■ EXCERPT PROVIDED ■
——
The experimental results indicate that, after removing the uncertainty filtering mechanism, the overall source tracing performance declines to varying degrees across all three datasets, with the degradation being particularly pronounced on stricter ranking-oriented metrics such as Hit@1 and MRR. This observation suggests that indiscriminately applying semantic reasoning to all samples does not yield performance gains commensurate with its computational cost; instead, it may introduce additional noise in certain scenarios, interfering with the otherwise stable predictions of the structural model. In contrast, the full TSR-RSD framework leverages the entropy-based uncertainty filtering mechanism to concentrate semantic reasoning on samples with more dispersed predictive distributions and lower candidate separability under the structural model, thereby achieving more consistent and robust source tracing performance across multiple datasets. These results demonstrate that the uncertainty filtering mechanism not only substantially reduces redundant reasoning overhead at the system level, but also constitutes a critical component for improving the ranking stability and overall performance of TSR-RSD.
——
■ WHAT YOU HAVE TO DO ■
Extend the passage on the uncertainty filtering ablation in TSR-RSD, beginning after its final sentence. The rows that come next are not needed for this work.
——
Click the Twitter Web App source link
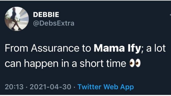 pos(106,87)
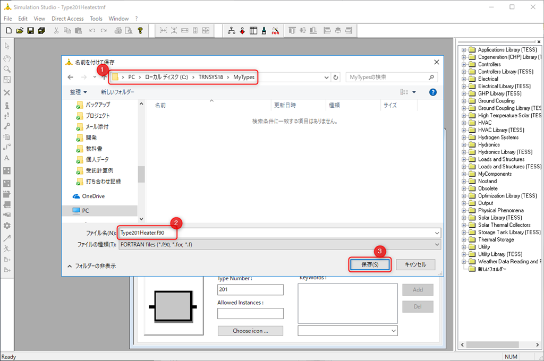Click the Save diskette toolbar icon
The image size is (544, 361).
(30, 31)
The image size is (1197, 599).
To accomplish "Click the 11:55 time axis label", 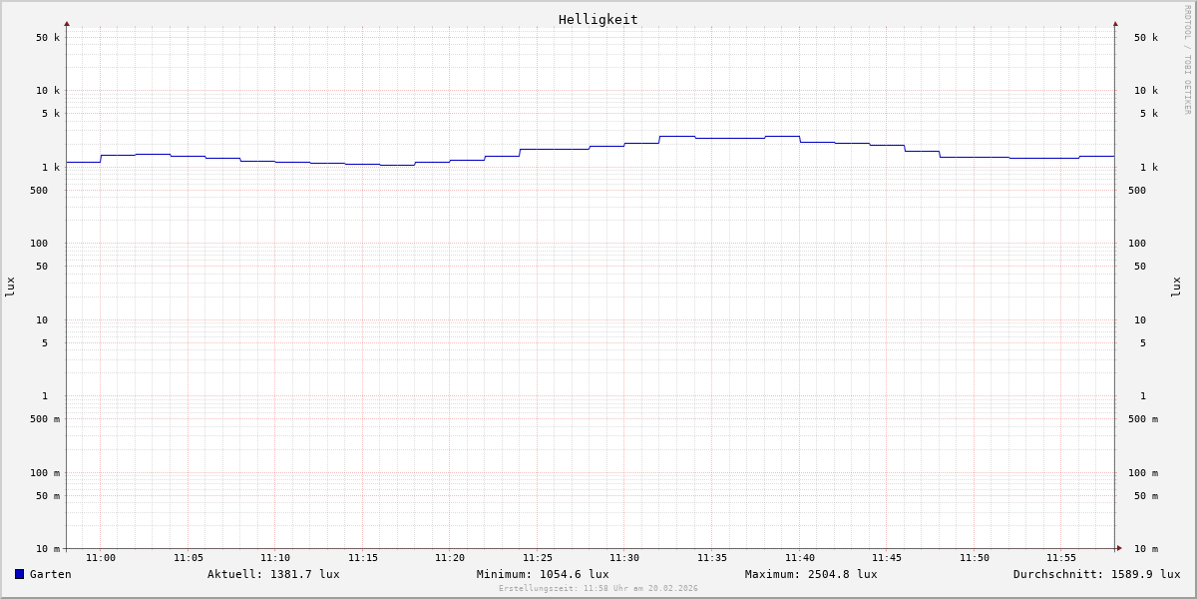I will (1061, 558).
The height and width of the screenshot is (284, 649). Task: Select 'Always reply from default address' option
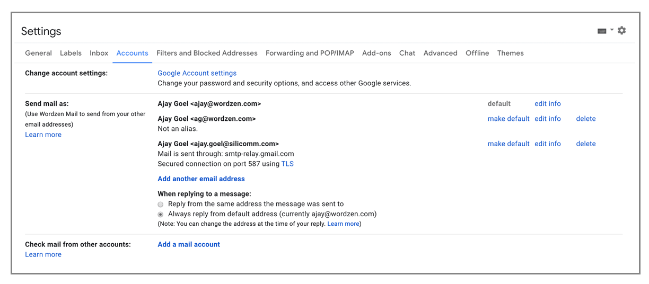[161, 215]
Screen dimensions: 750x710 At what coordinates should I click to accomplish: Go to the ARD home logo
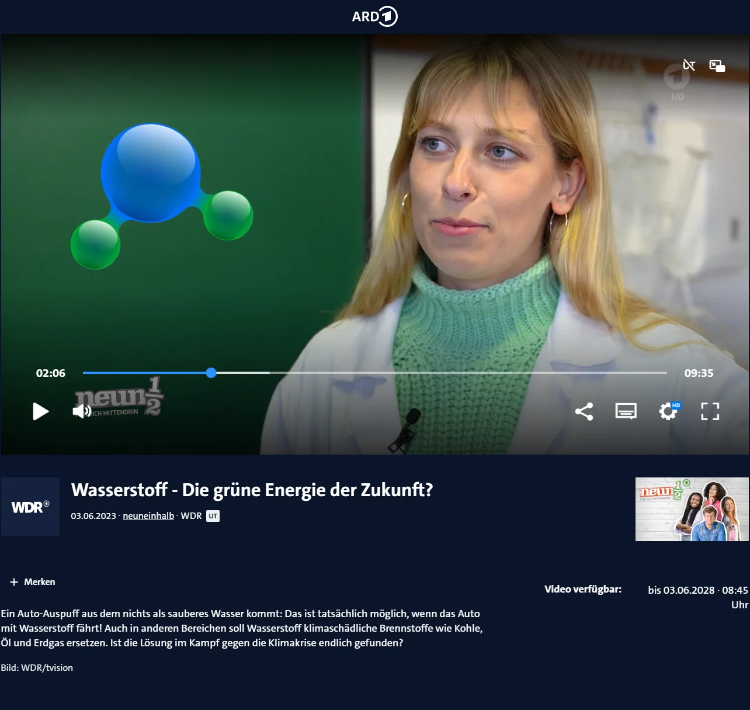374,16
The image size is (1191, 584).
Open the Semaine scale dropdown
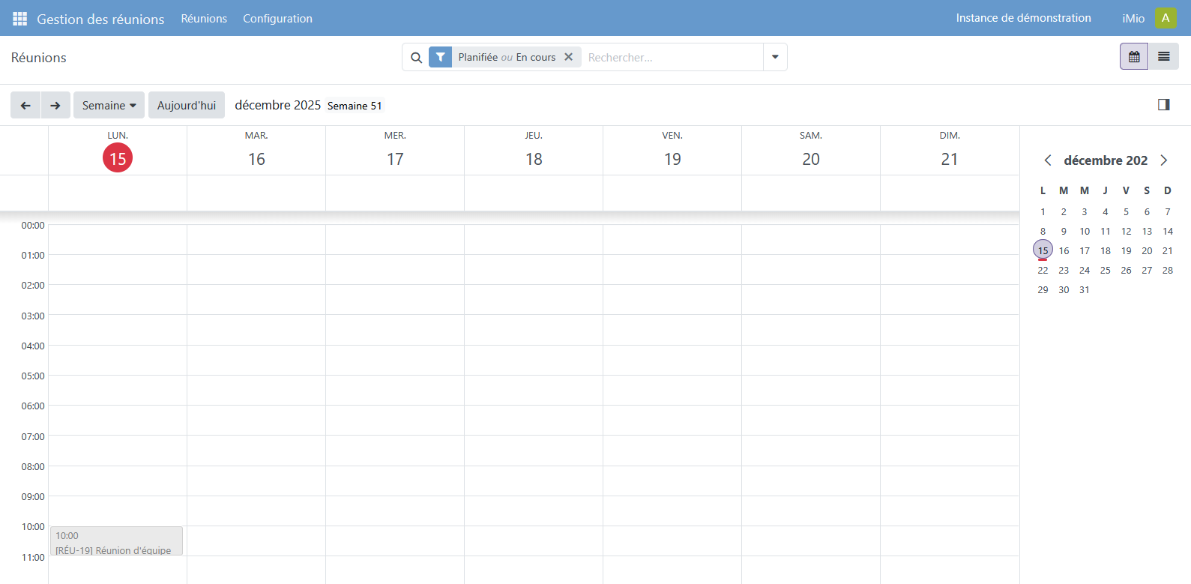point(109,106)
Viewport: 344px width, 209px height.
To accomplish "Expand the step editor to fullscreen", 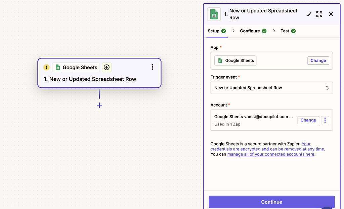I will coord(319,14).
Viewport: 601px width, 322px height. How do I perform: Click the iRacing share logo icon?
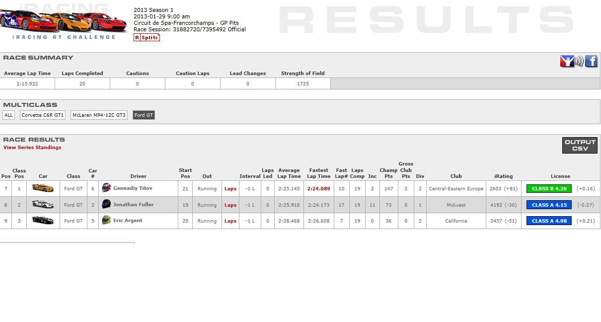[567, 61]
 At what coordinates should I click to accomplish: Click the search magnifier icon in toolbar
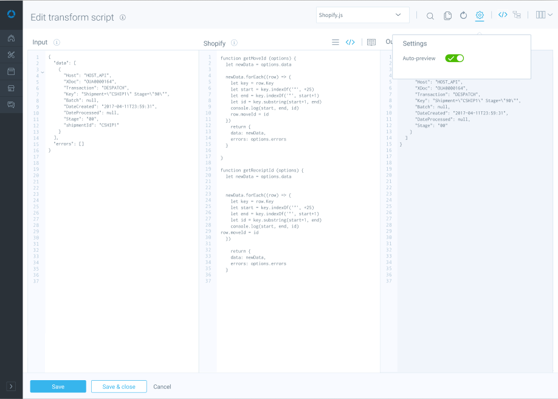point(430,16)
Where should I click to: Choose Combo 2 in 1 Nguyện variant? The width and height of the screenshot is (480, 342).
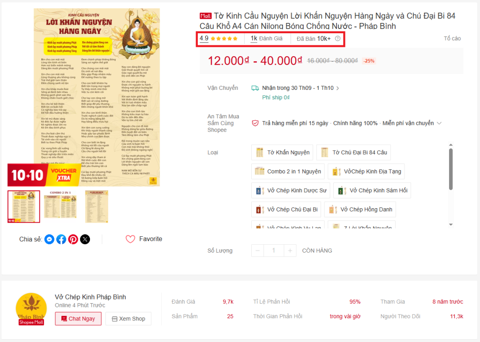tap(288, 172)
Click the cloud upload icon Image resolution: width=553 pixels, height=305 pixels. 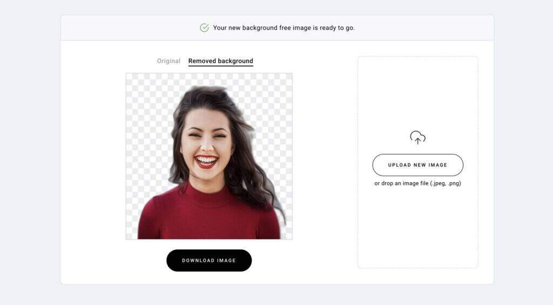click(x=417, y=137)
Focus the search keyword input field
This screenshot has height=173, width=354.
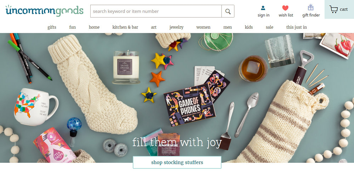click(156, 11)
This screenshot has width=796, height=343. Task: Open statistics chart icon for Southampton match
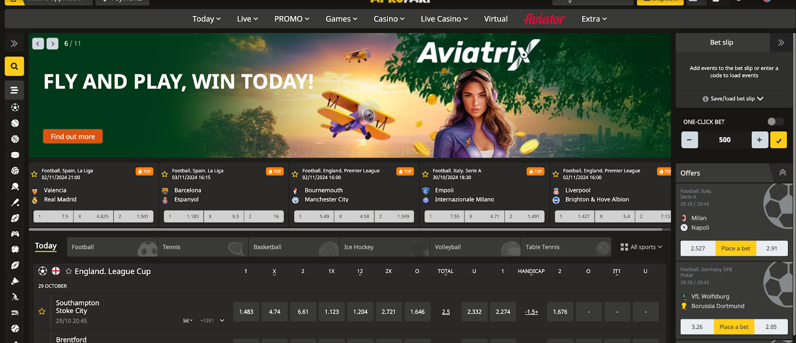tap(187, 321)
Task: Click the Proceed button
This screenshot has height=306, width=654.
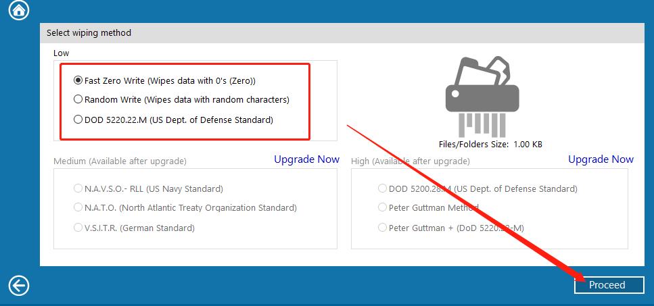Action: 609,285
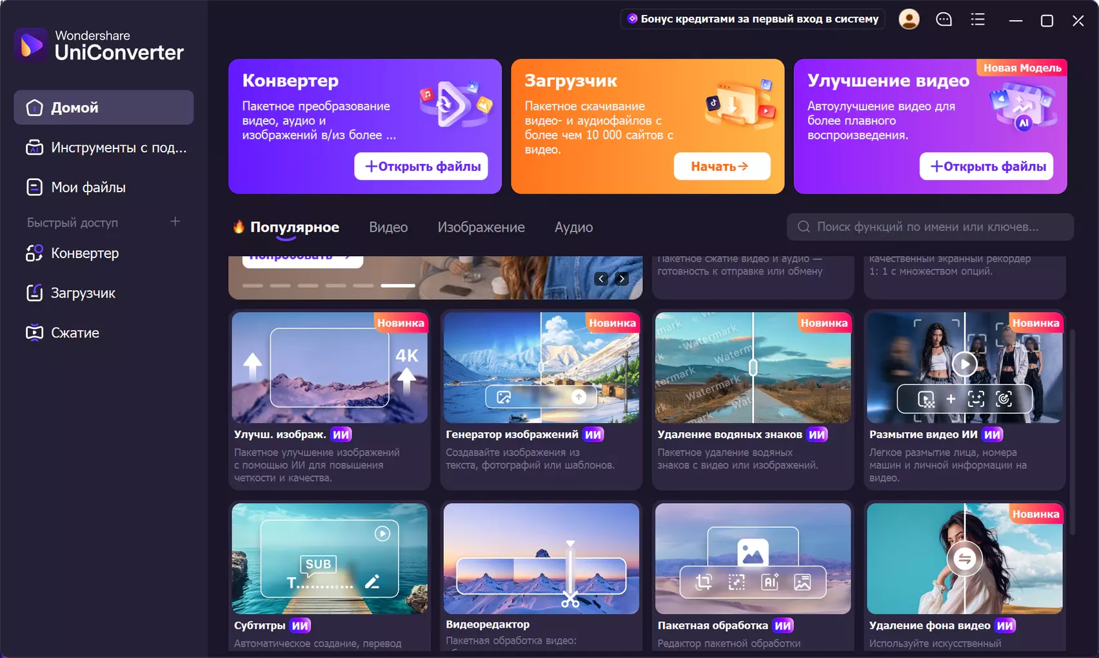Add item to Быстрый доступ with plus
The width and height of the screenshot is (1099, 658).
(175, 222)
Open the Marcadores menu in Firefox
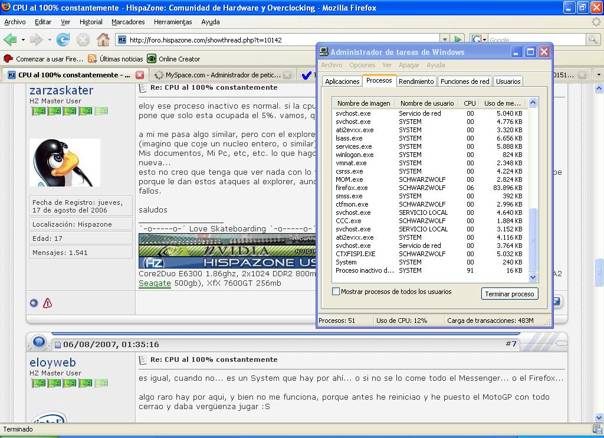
——
■ FINAL ANSWER ■
4.7.3. LLM Reasoning
To assess the performance gains contributed by the large language model (LLM) reasoning module within the TSR-RSD framework, we conduct an ablation study on the semantic reasoning component. This module is primarily responsible for incorporating semantic and propagation-level logical analysis to refine the ranking of candidate sources when the structural model produces uncertain predictions. Consequently, removing this component causes the model to directly output the GNN predictions without invoking semantic reasoning. In the experimental setup, we remove the LLM reasoning module from the full framework while retaining the graph neural network and the uncertainty filtering mechanism, and compare its performance against the complete TSR-RSD framework on the same datasets. The corresponding results are summarized in
Table 7.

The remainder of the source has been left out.